We went from villages with ancient traditions to villages changing really fast. We were witnesses of disappearing cultures, something that is happening all over the world. We often talk about loss of biodiversity, but we are loosing cultures just as fast. But again, it is easy for us to stay, we live in a comfortable modern world.

After Hilsa, we entered the Limi Valley. For this, we had the permission to cross into Tibet for a few hundred meters, to access the trail to Limi. We laughed because usually, countries put a big welcoming sign at their border, but in China, the sign said: "Severely suppress the illegal exit and entry of the borders". We could see the paved road that would have taken us to Kailash, less than 2 hours away, but we couldn't go...

The Limi valley is fabulous. Landscape that is hard to describe, a very steep valley, with amazing passes and views from up there. We camped in an incredible area. After the Namka La, we descended into Til, Halji and Jang, the only 3 villages of Limi. Such beautiful places. Again, we were welcomed everywhere, invited for tea, and when people in Til saw Westerners, they immediately organized a kind of "municipal council meeting" to request our help in financing the building of a road. This was all done while drinking chang and tibetan tea, but at that point my digestive system shut down for the rest of the trek, so I politely had to refuse.

From Limi, we climbed up another couple of passes to reach the Tibetan plateau, the Changtang. The scenery changed again completely, and a very cold wind made the trip very challenging for everybody, but also for the mules and horses. The next morning, we went to a viewpoint from where we could see Kailash (it was cloudy when we got there, so we couldn't see it. My 3 travel companions stayed a few more hours in the cold until it cleared up) and then came back down to Takchi, because our horses couldn't stay up in the Changtang. I was glad to be in a "warmer place"! We stayed a few days in Takchi, hoping to see a snow leopard, but we only saw blue sheep.

From there, more passes to get back towards Simikot. Again, the scenery is hard to describe. Surprisingly, they are building a road in that area too, to reach Jang. It seems like a huge investment for such a small village, but there is a lot of trees in the area and probably logging is quite attractive.

We eventually went over the Langdok La, our last pass. From there the view was again fabulous. We could see all the mountains to the south, and we could see a weather system coming. I remember thinking that these clouds looked like bad weather clouds, but since the monsoon was over, I really didn't give it a second thought. Usually, at this time of the year the weather is quite good and not much of a worry. We went to bed that night under a starry sky.

But at 4 in the morning, the snow started falling, and it was still snowing when we got up. Heavy, wet snow. This was planned as a rest day, to explore the valley, and we only had one more day of walking to make it back to Simikot. But with the weather conditions, it was agreed that the best thing was to leave as soon as possible, in case this would continue. We couldn't explore anything anyway, it was foggy and there was nothing to see.

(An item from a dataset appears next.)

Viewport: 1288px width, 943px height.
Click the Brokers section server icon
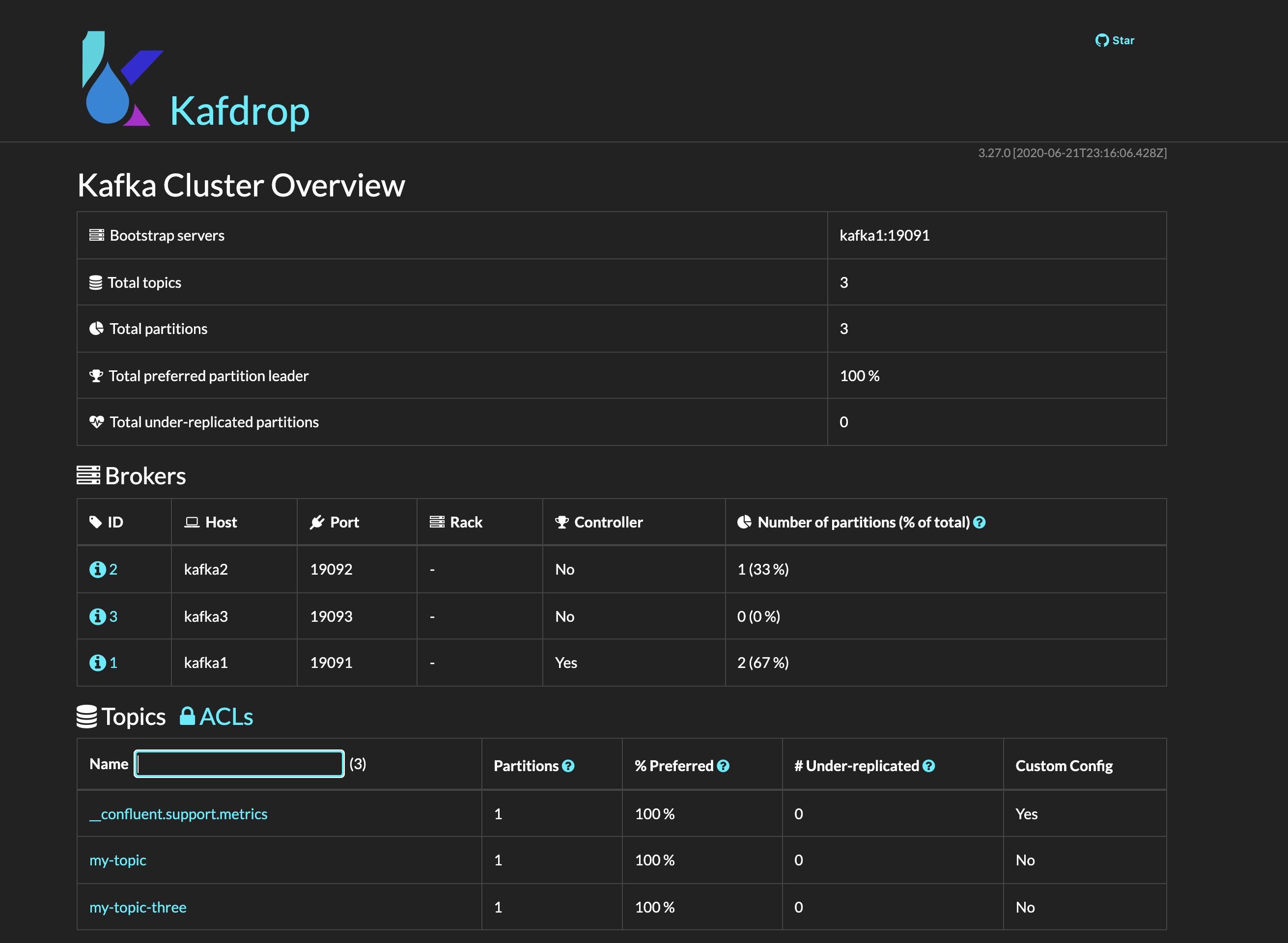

But our smart horses and mules, probably sensing the storm coming, had taken off during the night and were nowhere to be found. So Krishna had to find a solution to carry our gear back to Simikot. It took a few hours, and finally the horsemen stayed behind with most of the gear, and the assistant cooks carried our duffle bags. We all felt very humbled by this situation, us with our high-tech gear and day packs, following the locals with all the gear, dressed quite minimally considering the conditions. And yet, they never complained, and did an amazing job.

It was a cold and epic day. Walking in the snow first, we had to go down for 1.5 hour on a steep trail that became a creek with all the rain. And then we had to climb for over 2 hours on the other side. We were wet from either sweating or being rained on, or both, and luckily when we stopped for lunch we stayed in a tiny tea house, where the family made a fire right on the floor to help us stay warm and dry. It was a life saver! From there, we hiked to Simikot, to the guest house where we stayed the first night, and got there just before dark. We made a smoky fire in the stove (the chimney fell into the stove, but heck, "a bit" of smoke didn't bother Angela and I, as long as we could be warm and dry!!!) and enjoyed the luxury of having a roof.

The last day, we celebrated with our local staff, who had managed to find the horses and brought all the gear back. It was quite touching and sad to have to say goodbye after 25 days. We flew the next morning, and this is when we heard about the storm and tragedy in the Mustang and Annapurna regions. I was very touched by the number of people who worried about us and I send my best thoughts to the families and friends of people who knew the trekkers and locals who died in the tragedy. I personally knew Sylvie, who was a very dedicated woman, working to better the working conditions of adventure guides.

I spent 2 days in Kathmandu. Always such a great place to be after a trek. The shower was wonderful and we ate a lot of fresh fruits and vegetables, curd and ice cream. And big fatty desserts.

This is a long post, but it's only some of the highlights of this amazing trip. Although Nepal is a popular destination, Humla is seldom visited by Westerners, although there is great potential. Of course, if China had given permits to go to Kailash, we would have seen more tourists, but it was in a way very nice for us to be almost "alone". A memorable trip, as always in Nepal. I am only disappointed that I don't speak Nepali, this would bring a brand new dimension to the experience.

So back at work now, and time to think about the next big adventure!